The missing months can be found in the test data set (sic!).

# Baseline Model (a.k.a. A Feeble Try), Version I

**Hypothesis**: The flight delay can be predicted from the Aircraft Code.

In [None]:
df_encoded = pd.get_dummies(df, columns=["AC"], prefix="AC")

y = df.target
X = df_encoded.drop("target", axis=1)

X_train, X_test, y_train, y_test = train_test_split(
    X, y, test_size=0.25, random_state=RSEED
)

Fit -- Predict -- Evaluate

In [None]:
cols = [col for col in df_encoded.columns if col.startswith("AC_")]

X_0 = X_train[cols]
y_0 = y_train
X_1 = X_test[cols]
y_1 = y_test

# model = KNeighborsRegressor(n_neighbors=3)
# # model = LinearRegression()

# model.fit(X_0, y_0)

# y_pred = model.predict(X_1)

# mse = mean_squared_error(y_1, y_pred)
# rmse = np.sqrt(mse)
# r2 = r2_score(y_1, y_pred)

# # print("Coefficients:", linreg.coef_)
# # print("Intercept:", model.intercept_)
# print("Root Mean Squared Error:", rmse)
# # print("R-squared Score:", r2)

In [None]:
# X_test.to_csv("data/X_test.csv")
# y_test.to_csv("data/y_test.csv")

## Some Considerations About Flight Delay

In [None]:
# die Verteilung der Verspätungen unter Abluegen und Ankuenften
# Durchschnittliche Verspätung pro Abflughafen
dep_delay = df.groupby("DEPSTN")["target"].mean().sort_values(ascending=False)

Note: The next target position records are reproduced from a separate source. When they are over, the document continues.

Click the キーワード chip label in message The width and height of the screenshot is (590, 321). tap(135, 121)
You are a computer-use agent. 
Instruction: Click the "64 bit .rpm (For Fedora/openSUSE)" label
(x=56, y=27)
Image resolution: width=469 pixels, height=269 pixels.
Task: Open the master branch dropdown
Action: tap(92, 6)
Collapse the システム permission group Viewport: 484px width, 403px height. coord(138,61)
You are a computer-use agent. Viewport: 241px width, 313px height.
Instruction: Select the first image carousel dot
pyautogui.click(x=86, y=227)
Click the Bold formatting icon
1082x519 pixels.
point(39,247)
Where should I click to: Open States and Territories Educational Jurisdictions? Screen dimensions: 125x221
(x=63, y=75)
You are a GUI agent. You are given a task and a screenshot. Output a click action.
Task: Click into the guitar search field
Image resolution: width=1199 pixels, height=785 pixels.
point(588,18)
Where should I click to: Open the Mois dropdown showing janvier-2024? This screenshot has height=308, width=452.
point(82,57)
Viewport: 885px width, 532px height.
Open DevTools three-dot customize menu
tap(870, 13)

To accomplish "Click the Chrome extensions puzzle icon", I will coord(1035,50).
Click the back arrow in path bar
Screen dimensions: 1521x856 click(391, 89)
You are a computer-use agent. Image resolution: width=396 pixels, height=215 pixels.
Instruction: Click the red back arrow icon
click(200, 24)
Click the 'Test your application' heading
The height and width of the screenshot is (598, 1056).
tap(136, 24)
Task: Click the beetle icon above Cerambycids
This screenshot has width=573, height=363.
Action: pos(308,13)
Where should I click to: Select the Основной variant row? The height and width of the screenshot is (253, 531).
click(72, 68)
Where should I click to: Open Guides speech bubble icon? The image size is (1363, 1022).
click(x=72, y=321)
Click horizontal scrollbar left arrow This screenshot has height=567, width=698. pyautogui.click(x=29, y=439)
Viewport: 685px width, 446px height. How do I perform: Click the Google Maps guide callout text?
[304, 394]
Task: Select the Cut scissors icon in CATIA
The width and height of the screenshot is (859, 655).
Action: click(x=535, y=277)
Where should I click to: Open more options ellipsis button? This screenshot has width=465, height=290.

plt.figure(figsize=(12, 6))
dep_delay.plot(kind="bar", color="skyblue")
plt.title("Durchschnittliche Verspätung pro Abflughafen")
plt.xlabel("Abflughafen")
plt.ylabel("Durchschnittliche Verspätung (Minuten)")
plt.xticks(rotation=45)
plt.tight_layout()
plt.show()

In [None]:
# Durchschnittliche Verspätung pro Ankunftsflughafen
arr_delay = df.groupby("ARRSTN")["target"].mean().sort_values(ascending=False)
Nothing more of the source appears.